From the "Edit Groups" tab, you will see the empty mask interface if you have not yet added cell segmentation masks to your story using Minerva Author:

Use the first field to select a path to a cell segmentation image in either OME-TIFF or TIFF format. If you select a TIFF file, you will need to wait for Minerva Author to convert that file to an OME-TIFF. Minerva Author will save the OME-TIFF in the same directory as the selected TIFF. After the mask image has loaded, your mask interface should look like this:

At any time, you may use the second field to select a "cell states" CSV file with two columns with CellID and State as the column headers. Each row should have a positive whole number for the CellID column and a text label in the State column. Minerva Author uses this file to create a separate cell mask for each unique state.
| CellID | State |
|---|---|
| ... | ... |
| ... | ... |
| ... | ... |
After the "cell states" CSV file loads, you can change the color and label for each cell state. Your mask interface should look something like this:

Now, if you open the "Edit Story" tab, each waypoint will have a dropdown menu that allows you to select an arbitrary number of cell states for the waypoint to display.
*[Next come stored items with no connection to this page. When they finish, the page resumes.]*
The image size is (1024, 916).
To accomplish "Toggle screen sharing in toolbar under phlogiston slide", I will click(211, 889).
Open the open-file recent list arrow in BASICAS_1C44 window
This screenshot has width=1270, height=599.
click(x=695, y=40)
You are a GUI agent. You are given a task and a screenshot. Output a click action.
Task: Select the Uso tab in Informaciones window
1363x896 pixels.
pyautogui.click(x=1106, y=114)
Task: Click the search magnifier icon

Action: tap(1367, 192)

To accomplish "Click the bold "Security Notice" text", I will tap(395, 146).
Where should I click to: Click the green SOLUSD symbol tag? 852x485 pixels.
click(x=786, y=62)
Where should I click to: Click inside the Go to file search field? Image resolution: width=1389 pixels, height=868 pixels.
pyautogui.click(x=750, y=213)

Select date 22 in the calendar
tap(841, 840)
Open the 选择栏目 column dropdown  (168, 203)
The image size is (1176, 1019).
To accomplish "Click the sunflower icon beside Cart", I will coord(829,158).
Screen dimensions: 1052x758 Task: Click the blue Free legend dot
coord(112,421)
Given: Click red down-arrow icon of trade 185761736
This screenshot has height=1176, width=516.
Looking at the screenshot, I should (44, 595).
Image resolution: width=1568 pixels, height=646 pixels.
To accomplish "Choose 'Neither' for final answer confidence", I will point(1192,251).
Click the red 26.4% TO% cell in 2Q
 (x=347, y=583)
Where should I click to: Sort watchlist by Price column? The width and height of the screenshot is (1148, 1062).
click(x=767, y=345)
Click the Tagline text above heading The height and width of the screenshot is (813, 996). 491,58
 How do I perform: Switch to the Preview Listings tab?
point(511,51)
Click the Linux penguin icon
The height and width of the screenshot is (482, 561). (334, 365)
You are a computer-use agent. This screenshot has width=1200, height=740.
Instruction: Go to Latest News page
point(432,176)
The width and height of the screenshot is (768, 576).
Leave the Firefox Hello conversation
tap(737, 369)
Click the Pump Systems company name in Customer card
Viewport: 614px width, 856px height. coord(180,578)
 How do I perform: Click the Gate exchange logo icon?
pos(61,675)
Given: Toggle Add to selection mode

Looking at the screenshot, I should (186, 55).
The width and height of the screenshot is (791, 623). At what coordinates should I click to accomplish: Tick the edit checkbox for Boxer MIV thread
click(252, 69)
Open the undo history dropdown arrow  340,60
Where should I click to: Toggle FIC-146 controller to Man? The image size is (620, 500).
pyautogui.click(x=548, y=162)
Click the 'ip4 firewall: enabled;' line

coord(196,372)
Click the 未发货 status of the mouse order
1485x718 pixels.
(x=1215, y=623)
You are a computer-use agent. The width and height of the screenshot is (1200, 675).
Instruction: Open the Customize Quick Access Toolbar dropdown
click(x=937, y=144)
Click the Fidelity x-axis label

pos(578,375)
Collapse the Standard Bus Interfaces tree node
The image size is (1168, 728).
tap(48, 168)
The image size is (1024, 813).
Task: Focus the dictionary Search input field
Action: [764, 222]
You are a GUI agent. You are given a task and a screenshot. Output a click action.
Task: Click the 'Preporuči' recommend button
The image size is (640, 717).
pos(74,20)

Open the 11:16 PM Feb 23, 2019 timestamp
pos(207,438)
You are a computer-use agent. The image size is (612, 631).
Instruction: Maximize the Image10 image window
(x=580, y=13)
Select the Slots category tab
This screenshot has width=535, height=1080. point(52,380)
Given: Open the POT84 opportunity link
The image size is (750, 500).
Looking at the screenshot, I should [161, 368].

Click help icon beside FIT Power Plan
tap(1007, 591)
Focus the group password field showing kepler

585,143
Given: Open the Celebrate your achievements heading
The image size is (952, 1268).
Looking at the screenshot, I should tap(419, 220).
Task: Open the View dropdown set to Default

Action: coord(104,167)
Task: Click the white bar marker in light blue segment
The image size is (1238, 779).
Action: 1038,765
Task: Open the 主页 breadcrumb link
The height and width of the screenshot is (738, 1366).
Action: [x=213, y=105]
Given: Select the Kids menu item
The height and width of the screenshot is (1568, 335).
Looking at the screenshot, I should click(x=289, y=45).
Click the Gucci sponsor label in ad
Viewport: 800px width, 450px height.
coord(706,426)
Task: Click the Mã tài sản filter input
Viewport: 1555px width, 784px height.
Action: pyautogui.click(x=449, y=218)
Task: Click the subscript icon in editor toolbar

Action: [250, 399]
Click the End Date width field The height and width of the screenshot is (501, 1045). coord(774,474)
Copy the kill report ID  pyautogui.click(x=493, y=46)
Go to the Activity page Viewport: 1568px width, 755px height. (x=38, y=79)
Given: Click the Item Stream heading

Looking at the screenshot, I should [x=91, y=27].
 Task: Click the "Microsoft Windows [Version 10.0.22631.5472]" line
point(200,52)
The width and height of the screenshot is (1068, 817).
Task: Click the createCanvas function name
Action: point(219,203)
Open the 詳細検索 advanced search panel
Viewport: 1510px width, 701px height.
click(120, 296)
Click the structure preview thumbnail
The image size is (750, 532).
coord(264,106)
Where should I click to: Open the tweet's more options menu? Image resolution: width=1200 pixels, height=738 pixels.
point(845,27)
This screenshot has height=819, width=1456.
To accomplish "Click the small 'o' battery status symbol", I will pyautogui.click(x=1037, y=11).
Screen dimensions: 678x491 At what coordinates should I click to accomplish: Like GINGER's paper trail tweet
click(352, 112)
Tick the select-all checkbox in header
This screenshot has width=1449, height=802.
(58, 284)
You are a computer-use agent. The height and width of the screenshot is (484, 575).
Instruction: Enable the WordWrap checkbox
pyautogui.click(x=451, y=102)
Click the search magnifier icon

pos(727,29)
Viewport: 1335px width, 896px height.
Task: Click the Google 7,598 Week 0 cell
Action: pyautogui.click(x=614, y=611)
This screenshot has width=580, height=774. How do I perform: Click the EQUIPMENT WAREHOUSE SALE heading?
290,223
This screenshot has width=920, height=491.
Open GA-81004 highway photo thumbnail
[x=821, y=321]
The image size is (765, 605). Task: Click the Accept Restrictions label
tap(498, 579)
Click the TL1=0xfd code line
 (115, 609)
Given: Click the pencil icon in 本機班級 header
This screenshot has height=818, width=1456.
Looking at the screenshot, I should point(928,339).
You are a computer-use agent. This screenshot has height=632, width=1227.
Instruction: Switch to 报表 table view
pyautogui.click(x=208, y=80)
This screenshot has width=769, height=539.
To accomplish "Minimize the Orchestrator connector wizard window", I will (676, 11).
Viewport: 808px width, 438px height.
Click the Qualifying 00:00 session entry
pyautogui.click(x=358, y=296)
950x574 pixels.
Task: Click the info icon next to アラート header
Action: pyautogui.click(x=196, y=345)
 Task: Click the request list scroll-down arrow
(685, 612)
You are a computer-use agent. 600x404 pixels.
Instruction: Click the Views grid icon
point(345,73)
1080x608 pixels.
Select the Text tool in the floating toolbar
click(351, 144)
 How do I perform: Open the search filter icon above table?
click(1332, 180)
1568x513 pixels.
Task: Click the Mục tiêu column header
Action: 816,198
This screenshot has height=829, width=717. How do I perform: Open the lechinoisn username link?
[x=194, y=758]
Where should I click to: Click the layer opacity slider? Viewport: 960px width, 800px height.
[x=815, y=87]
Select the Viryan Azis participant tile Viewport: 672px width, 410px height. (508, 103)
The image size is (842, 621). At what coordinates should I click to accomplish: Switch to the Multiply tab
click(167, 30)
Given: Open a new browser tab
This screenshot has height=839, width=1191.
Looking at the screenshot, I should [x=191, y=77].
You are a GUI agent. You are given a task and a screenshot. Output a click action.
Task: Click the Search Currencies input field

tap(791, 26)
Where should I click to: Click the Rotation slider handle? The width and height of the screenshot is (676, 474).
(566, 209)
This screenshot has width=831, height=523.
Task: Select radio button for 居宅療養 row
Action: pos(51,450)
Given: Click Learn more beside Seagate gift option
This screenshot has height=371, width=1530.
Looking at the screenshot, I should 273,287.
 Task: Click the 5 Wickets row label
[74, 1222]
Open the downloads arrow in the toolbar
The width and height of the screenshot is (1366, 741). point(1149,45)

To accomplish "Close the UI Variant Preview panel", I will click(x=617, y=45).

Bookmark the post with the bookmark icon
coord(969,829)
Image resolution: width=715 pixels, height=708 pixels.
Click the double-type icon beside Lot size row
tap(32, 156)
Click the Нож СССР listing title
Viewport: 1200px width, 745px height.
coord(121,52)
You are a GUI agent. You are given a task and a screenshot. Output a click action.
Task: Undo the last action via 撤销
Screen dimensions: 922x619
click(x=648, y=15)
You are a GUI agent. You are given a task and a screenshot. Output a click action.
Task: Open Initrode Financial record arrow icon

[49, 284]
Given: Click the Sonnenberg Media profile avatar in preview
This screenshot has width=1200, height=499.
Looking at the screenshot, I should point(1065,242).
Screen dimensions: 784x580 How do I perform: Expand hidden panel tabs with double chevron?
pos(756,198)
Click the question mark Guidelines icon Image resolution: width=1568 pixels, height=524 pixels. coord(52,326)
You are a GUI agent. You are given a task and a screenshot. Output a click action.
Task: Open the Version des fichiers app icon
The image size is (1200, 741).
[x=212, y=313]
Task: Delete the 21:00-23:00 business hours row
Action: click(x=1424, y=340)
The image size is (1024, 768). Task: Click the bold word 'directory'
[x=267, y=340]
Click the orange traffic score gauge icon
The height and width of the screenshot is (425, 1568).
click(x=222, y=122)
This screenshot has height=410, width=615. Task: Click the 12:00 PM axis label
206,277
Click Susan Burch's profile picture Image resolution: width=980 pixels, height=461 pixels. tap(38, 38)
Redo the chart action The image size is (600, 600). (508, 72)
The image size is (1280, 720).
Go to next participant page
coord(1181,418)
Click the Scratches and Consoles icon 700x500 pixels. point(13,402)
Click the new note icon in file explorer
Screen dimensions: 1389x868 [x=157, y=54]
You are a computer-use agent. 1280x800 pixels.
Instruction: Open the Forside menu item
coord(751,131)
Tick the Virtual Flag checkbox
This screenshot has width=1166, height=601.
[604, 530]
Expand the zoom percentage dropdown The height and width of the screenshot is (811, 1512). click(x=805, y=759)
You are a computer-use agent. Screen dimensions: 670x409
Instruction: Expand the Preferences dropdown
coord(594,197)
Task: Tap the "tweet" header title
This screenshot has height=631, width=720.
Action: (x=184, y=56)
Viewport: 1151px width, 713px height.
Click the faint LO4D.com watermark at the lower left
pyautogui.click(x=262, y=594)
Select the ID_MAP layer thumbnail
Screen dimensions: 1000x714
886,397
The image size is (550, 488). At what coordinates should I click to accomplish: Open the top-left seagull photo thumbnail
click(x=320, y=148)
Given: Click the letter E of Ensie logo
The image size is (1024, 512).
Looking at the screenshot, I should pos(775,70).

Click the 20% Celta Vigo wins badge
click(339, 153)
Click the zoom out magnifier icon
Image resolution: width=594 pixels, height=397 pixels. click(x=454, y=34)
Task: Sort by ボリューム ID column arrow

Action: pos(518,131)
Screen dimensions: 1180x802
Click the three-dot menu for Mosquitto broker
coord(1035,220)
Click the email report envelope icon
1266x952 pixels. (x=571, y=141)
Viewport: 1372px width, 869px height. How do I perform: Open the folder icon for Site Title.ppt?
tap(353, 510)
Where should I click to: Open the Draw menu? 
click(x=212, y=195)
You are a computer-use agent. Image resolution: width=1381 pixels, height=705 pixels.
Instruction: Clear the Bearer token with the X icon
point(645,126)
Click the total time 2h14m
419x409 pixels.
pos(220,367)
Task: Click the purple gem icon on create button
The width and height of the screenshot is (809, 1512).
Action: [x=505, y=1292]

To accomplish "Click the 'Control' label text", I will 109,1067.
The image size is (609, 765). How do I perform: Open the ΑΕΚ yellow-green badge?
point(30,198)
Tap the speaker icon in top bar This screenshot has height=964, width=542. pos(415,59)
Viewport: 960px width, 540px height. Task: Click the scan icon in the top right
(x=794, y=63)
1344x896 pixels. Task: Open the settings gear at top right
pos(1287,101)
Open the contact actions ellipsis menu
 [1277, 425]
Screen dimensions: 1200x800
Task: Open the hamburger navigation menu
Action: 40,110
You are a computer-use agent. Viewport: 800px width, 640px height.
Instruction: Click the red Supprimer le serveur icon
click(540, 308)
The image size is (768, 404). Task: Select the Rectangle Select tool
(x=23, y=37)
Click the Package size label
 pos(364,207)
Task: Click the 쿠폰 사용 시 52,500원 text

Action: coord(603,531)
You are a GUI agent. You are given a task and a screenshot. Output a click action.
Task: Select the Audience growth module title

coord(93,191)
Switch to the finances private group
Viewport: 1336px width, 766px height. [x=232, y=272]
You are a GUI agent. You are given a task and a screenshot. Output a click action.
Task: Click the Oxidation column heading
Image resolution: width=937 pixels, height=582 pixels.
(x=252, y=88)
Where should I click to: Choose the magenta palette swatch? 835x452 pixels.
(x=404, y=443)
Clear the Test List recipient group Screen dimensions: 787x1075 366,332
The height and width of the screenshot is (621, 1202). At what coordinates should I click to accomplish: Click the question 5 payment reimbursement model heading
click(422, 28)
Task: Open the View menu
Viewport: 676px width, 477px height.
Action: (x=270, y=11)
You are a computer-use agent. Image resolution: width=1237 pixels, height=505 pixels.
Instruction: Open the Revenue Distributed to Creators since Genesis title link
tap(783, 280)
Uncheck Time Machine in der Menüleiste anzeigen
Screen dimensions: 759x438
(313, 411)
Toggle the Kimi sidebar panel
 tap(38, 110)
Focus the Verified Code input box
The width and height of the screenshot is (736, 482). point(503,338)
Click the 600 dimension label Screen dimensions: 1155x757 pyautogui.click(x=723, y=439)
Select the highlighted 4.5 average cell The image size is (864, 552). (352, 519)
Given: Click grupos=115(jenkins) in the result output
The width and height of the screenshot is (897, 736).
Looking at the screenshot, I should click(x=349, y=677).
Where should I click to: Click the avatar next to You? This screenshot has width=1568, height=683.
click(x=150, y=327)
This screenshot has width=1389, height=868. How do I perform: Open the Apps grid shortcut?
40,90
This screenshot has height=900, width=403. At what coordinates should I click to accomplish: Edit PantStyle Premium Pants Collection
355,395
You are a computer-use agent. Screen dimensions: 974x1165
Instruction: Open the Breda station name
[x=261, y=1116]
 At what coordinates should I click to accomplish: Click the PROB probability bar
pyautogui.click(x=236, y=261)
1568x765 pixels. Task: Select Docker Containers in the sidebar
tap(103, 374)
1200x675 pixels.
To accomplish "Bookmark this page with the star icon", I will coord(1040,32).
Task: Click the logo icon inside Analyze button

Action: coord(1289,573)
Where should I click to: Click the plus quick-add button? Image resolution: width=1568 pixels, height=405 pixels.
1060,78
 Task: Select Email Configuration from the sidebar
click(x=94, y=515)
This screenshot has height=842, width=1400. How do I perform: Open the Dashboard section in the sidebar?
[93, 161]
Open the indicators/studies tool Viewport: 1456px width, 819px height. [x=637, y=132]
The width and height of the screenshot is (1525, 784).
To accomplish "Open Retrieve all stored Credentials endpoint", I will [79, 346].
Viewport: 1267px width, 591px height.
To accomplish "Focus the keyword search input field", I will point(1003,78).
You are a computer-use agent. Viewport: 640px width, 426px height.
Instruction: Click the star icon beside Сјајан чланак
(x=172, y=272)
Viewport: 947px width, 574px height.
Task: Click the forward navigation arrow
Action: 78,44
The waypoint dropdown should look something like this:

Now, any cell segmentation masks that you select for a given waypoint will render on top of the channels in the channel group associated with that waypoint.
Periodically while writing your story, you'll want to click the "Save" button to write your story's progress to a file that can later be reopened in Minerva Author to continue writing your story.
Each time you save, Minerva Author will write to a .story.json file to store your waypoints and channel groups.
Once you have created all desired channel groups and completed authoring the waypoints, click the "Publish" button to export a Minerva Story that's ready to serve publicly. You will see the progress bar reach 100% once it is done saving.
Each time you publish, Minerva Author will write an index.html page that loads an exhibit.json to display as a Minerva Story, as well as a fully rendered image pyramid for each channel group and cell state segmentation. After you publish, you can manually edit the exhibit.json file, which follows this schema.